<<<<

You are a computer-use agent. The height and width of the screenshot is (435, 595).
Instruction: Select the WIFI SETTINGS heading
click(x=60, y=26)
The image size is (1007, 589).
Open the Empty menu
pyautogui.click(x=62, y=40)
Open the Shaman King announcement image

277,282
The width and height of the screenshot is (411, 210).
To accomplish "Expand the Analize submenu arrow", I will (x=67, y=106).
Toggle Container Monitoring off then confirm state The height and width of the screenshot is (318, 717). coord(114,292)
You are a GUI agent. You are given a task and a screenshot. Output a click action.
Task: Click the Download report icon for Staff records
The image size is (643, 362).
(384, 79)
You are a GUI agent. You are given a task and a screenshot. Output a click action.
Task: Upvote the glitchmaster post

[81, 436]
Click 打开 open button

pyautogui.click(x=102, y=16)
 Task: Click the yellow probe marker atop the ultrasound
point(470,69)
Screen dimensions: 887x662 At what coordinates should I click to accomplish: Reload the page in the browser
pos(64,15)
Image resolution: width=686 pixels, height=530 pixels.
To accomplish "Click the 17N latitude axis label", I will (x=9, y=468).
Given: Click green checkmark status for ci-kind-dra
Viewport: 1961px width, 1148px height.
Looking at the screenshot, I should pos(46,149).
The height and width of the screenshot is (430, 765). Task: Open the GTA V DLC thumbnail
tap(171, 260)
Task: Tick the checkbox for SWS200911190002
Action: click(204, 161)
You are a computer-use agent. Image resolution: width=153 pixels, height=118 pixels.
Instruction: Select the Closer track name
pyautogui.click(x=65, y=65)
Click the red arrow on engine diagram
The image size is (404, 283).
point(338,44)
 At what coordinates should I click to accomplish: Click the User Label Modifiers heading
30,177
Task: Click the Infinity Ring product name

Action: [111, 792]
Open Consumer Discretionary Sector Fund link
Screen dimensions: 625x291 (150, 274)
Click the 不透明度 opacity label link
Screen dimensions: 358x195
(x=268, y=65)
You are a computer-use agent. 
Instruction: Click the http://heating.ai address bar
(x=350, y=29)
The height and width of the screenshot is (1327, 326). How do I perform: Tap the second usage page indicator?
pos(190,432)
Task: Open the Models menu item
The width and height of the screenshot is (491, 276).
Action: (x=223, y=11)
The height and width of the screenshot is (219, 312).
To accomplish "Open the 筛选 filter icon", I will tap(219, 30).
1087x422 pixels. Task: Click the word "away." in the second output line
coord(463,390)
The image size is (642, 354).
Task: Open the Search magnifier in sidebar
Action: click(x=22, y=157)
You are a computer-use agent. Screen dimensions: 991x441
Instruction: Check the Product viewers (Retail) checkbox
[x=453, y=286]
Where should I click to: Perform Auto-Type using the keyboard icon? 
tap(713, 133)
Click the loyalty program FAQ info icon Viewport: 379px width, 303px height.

>>>>

§ GIVEN INSTRUCTION: Rewrite the data above as a JSON list of strings, one string per line, with blank lines left out.

§ SOLUTION FOR THIS EXERCISE:
[
  "You are a computer-use agent. The height and width of the screenshot is (435, 595).",
  "Instruction: Select the WIFI SETTINGS heading",
  "click(x=60, y=26)",
  "The image size is (1007, 589).",
  "Open the Empty menu",
  "pyautogui.click(x=62, y=40)",
  "Open the Shaman King announcement image",
  "277,282",
  "The width and height of the screenshot is (411, 210).",
  "To accomplish \"Expand the Analize submenu arrow\", I will (x=67, y=106).",
  "Toggle Container Monitoring off then confirm state The height and width of the screenshot is (318, 717). coord(114,292)",
  "You are a GUI agent. You are given a task and a screenshot. Output a click action.",
  "Task: Click the Download report icon for Staff records",
  "The image size is (643, 362).",
  "(384, 79)",
  "You are a GUI agent. You are given a task and a screenshot. Output a click action.",
  "Task: Upvote the glitchmaster post",
  "[81, 436]",
  "Click 打开 open button",
  "pyautogui.click(x=102, y=16)",
  " Task: Click the yellow probe marker atop the ultrasound",
  "point(470,69)",
  "Screen dimensions: 887x662 At what coordinates should I click to accomplish: Reload the page in the browser",
  "pos(64,15)",
  "Image resolution: width=686 pixels, height=530 pixels.",
  "To accomplish \"Click the 17N latitude axis label\", I will (x=9, y=468).",
  "Given: Click green checkmark status for ci-kind-dra",
  "Viewport: 1961px width, 1148px height.",
  "Looking at the screenshot, I should pos(46,149).",
  "The height and width of the screenshot is (430, 765). Task: Open the GTA V DLC thumbnail",
  "tap(171, 260)",
  "Task: Tick the checkbox for SWS200911190002",
  "Action: click(204, 161)",
  "You are a computer-use agent. Image resolution: width=153 pixels, height=118 pixels.",
  "Instruction: Select the Closer track name",
  "pyautogui.click(x=65, y=65)",
  "Click the red arrow on engine diagram",
  "The image size is (404, 283).",
  "point(338,44)",
  " At what coordinates should I click to accomplish: Click the User Label Modifiers heading",
  "30,177",
  "Task: Click the Infinity Ring product name",
  "Action: [111, 792]",
  "Open Consumer Discretionary Sector Fund link",
  "Screen dimensions: 625x291 (150, 274)",
  "Click the 不透明度 opacity label link",
  "Screen dimensions: 358x195",
  "(x=268, y=65)",
  "You are a computer-use agent. ",
  "Instruction: Click the http://heating.ai address bar",
  "(x=350, y=29)",
  "The height and width of the screenshot is (1327, 326). How do I perform: Tap the second usage page indicator?",
  "pos(190,432)",
  "Task: Open the Models menu item",
  "The width and height of the screenshot is (491, 276).",
  "Action: (x=223, y=11)",
  "The height and width of the screenshot is (219, 312).",
  "To accomplish \"Open the 筛选 filter icon\", I will tap(219, 30).",
  "1087x422 pixels. Task: Click the word \"away.\" in the second output line",
  "coord(463,390)",
  "The image size is (642, 354).",
  "Task: Open the Search magnifier in sidebar",
  "Action: click(x=22, y=157)",
  "You are a computer-use agent. Screen dimensions: 991x441",
  "Instruction: Check the Product viewers (Retail) checkbox",
  "[x=453, y=286]",
  "Where should I click to: Perform Auto-Type using the keyboard icon? ",
  "tap(713, 133)",
  "Click the loyalty program FAQ info icon Viewport: 379px width, 303px height."
]